• Directive:
Format the lines below as a JSON list of strings, one string per line, leaving out blank lines and the pictures.

• Data pulled from a collection:
[BEGIN]

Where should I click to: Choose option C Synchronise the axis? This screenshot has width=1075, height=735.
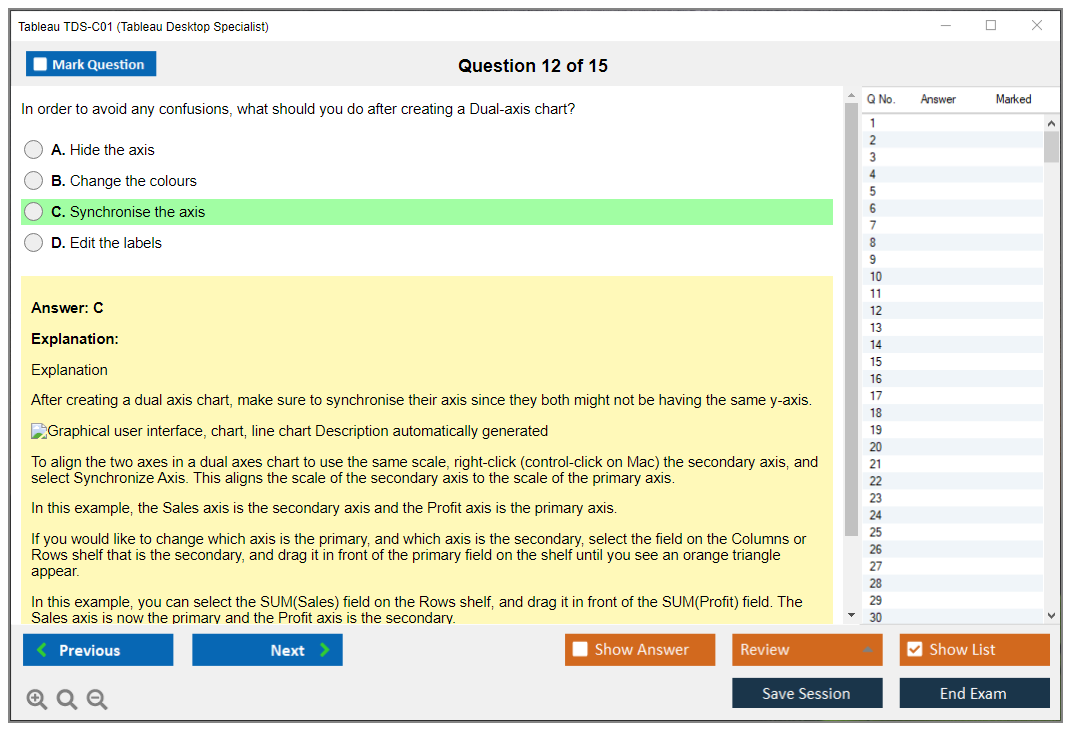pyautogui.click(x=34, y=212)
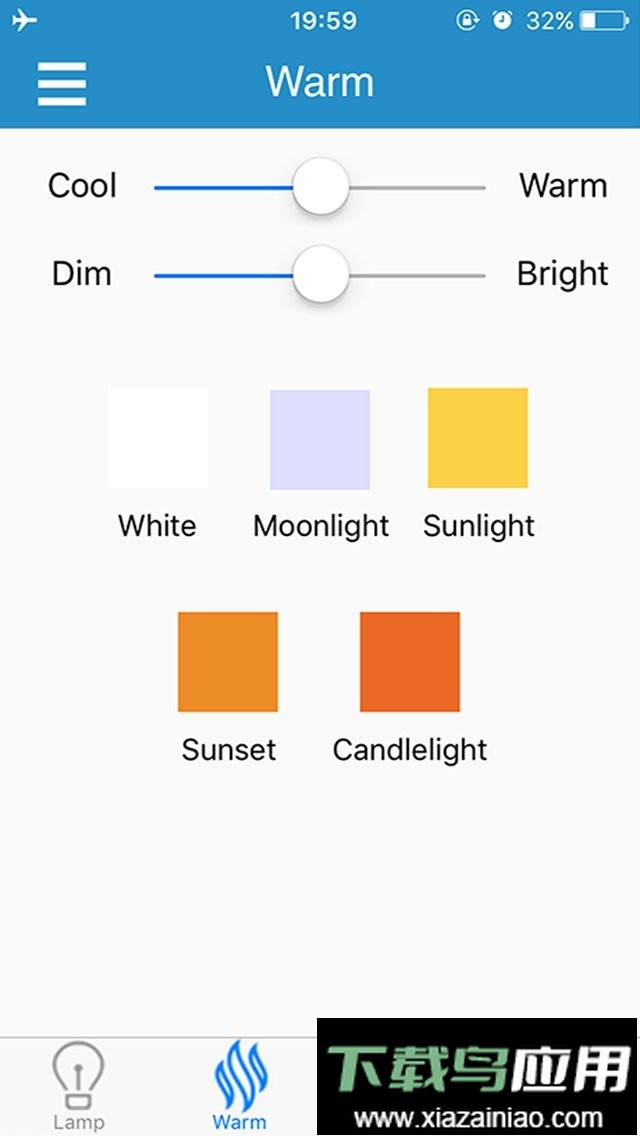640x1136 pixels.
Task: Pick the Sunset orange swatch
Action: pos(228,662)
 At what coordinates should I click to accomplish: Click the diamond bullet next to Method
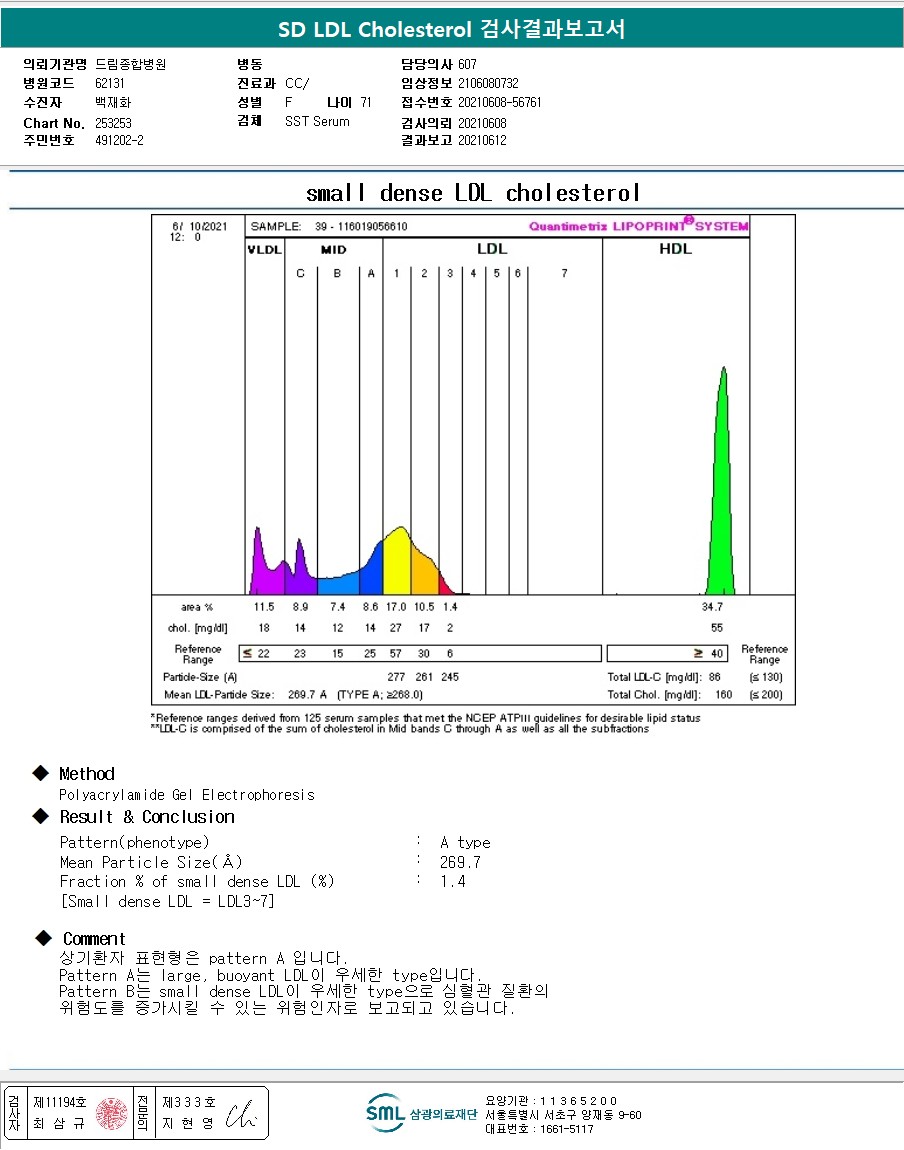[40, 773]
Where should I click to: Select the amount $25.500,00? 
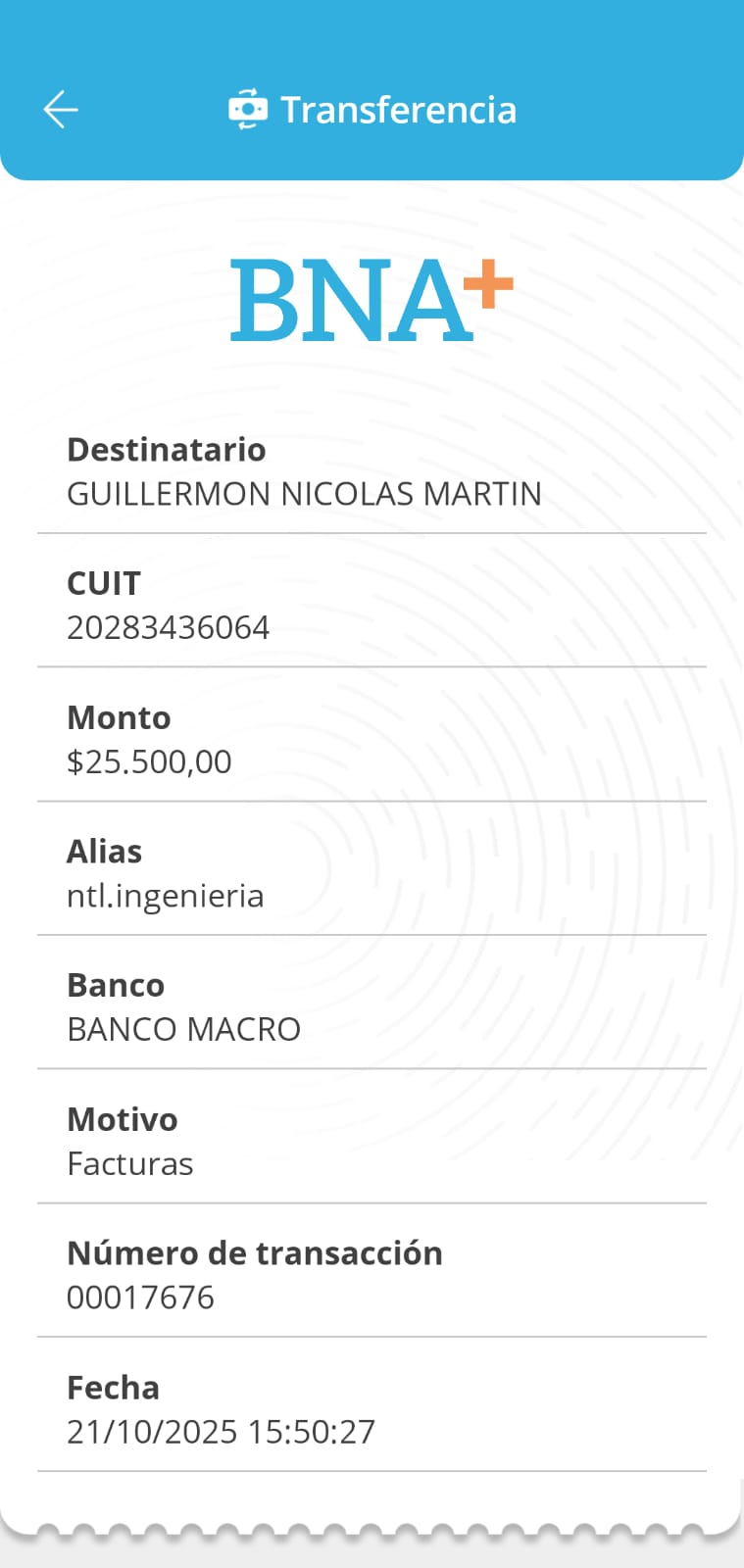(149, 762)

[END]

• Response:
[
  "Where should I click to: Choose option C Synchronise the axis? This screenshot has width=1075, height=735.",
  "pyautogui.click(x=34, y=212)",
  "640x1136 pixels.",
  "Task: Pick the Sunset orange swatch",
  "Action: pos(228,662)",
  " At what coordinates should I click to accomplish: Click the diamond bullet next to Method",
  "[40, 773]",
  "Where should I click to: Select the amount $25.500,00? ",
  "(149, 762)"
]